— START Dataset —
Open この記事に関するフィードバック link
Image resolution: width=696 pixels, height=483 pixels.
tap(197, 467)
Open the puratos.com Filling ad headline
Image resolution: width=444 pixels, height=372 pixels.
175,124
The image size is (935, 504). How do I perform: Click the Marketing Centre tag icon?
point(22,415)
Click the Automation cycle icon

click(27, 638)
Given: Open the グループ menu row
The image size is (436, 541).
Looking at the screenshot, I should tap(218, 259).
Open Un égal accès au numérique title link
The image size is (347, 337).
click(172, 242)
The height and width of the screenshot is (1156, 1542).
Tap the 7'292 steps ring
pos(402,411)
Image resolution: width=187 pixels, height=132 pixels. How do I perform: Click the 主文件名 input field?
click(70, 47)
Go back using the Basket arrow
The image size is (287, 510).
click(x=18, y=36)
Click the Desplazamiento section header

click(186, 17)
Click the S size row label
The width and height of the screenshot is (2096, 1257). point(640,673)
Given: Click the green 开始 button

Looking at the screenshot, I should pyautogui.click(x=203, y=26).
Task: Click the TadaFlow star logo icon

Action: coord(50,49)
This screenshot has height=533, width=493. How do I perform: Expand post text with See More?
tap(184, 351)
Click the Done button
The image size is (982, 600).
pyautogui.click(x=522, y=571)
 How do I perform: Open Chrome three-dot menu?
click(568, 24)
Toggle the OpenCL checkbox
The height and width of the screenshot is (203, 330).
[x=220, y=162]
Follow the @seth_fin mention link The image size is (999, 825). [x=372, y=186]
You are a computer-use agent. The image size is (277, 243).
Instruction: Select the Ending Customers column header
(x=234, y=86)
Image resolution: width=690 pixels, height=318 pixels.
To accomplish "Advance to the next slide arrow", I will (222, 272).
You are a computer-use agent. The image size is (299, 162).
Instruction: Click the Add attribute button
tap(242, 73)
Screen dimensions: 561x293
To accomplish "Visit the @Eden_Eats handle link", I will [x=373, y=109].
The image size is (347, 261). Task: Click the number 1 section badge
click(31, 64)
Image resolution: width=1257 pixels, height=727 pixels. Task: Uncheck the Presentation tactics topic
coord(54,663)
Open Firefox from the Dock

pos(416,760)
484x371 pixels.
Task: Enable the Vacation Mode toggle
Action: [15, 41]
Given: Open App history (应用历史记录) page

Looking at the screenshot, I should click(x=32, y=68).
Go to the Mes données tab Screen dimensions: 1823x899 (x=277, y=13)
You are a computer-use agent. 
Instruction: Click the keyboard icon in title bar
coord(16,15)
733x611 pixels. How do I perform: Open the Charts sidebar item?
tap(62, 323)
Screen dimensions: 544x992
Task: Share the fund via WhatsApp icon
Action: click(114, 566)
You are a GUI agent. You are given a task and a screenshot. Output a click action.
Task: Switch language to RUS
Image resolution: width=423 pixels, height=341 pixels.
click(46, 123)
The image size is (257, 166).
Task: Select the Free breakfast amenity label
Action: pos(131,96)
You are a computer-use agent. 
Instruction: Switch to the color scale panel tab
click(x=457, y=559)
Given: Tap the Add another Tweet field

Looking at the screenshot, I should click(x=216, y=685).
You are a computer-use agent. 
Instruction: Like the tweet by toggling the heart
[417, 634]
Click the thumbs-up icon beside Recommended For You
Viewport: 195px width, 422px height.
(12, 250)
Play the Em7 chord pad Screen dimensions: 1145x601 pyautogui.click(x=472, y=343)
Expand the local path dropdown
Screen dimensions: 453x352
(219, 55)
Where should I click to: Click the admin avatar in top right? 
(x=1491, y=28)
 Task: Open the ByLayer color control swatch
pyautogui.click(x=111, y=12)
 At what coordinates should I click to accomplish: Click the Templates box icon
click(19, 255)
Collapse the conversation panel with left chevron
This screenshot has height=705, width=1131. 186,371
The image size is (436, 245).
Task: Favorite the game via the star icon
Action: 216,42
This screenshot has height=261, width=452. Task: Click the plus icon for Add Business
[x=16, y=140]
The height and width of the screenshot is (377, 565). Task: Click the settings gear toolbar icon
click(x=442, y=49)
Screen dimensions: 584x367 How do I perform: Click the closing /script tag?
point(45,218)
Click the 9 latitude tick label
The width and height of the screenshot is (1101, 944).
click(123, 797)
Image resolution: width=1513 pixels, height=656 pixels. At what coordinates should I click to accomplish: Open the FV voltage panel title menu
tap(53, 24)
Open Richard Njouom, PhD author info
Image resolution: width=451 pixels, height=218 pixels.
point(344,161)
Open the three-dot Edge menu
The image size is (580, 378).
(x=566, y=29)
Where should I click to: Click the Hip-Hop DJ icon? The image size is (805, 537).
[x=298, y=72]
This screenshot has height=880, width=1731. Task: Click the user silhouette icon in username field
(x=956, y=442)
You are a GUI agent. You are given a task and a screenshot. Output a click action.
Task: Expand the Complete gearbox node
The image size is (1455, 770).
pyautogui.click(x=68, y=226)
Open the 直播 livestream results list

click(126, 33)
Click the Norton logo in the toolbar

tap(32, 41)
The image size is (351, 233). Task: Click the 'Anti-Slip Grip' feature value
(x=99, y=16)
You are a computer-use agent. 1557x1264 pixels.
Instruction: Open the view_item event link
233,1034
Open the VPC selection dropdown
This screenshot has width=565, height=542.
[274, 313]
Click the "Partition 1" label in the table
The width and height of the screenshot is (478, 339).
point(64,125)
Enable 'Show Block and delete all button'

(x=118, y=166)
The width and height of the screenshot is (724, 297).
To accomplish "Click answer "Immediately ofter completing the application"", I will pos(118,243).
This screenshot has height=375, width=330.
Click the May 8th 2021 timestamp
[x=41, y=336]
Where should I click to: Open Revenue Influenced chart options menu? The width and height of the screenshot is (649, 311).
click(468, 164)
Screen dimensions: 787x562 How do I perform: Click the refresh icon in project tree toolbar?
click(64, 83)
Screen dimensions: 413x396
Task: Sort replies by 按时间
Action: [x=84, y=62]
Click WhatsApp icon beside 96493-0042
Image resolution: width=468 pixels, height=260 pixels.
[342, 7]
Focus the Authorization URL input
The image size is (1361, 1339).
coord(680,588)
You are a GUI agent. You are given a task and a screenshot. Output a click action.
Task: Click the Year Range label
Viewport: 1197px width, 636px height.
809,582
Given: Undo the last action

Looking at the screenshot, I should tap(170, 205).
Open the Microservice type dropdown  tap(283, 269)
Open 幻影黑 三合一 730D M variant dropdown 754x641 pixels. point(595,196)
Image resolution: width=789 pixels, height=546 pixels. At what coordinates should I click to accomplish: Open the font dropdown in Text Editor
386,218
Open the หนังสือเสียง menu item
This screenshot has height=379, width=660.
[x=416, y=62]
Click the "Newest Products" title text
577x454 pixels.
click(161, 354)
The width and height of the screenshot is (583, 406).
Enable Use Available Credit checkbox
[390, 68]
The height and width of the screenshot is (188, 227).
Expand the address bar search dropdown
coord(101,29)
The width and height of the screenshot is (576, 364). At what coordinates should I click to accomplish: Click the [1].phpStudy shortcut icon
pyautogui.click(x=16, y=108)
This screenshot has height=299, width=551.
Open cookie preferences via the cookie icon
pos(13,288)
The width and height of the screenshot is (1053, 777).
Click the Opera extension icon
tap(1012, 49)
— END Dataset —
Instruction.
Output the rows from the line containing "Screen dimensions: 561x293" through the line containing "Action: click(114, 566)" as a numbered list, leaving out blank lines.

Exercise solution.
1. Screen dimensions: 561x293
2. To accomplish "Visit the @Eden_Eats handle link", I will [x=373, y=109].
3. The image size is (347, 261). Task: Click the number 1 section badge
4. click(31, 64)
5. Image resolution: width=1257 pixels, height=727 pixels. Task: Uncheck the Presentation tactics topic
6. coord(54,663)
7. Open Firefox from the Dock
8. pos(416,760)
9. 484x371 pixels.
10. Task: Enable the Vacation Mode toggle
11. Action: [15, 41]
12. Given: Open App history (应用历史记录) page
13. Looking at the screenshot, I should click(x=32, y=68).
14. Go to the Mes données tab Screen dimensions: 1823x899 (x=277, y=13)
15. You are a computer-use agent. 
16. Instruction: Click the keyboard icon in title bar
17. coord(16,15)
18. 733x611 pixels. How do I perform: Open the Charts sidebar item?
19. tap(62, 323)
20. Screen dimensions: 544x992
21. Task: Share the fund via WhatsApp icon
22. Action: click(114, 566)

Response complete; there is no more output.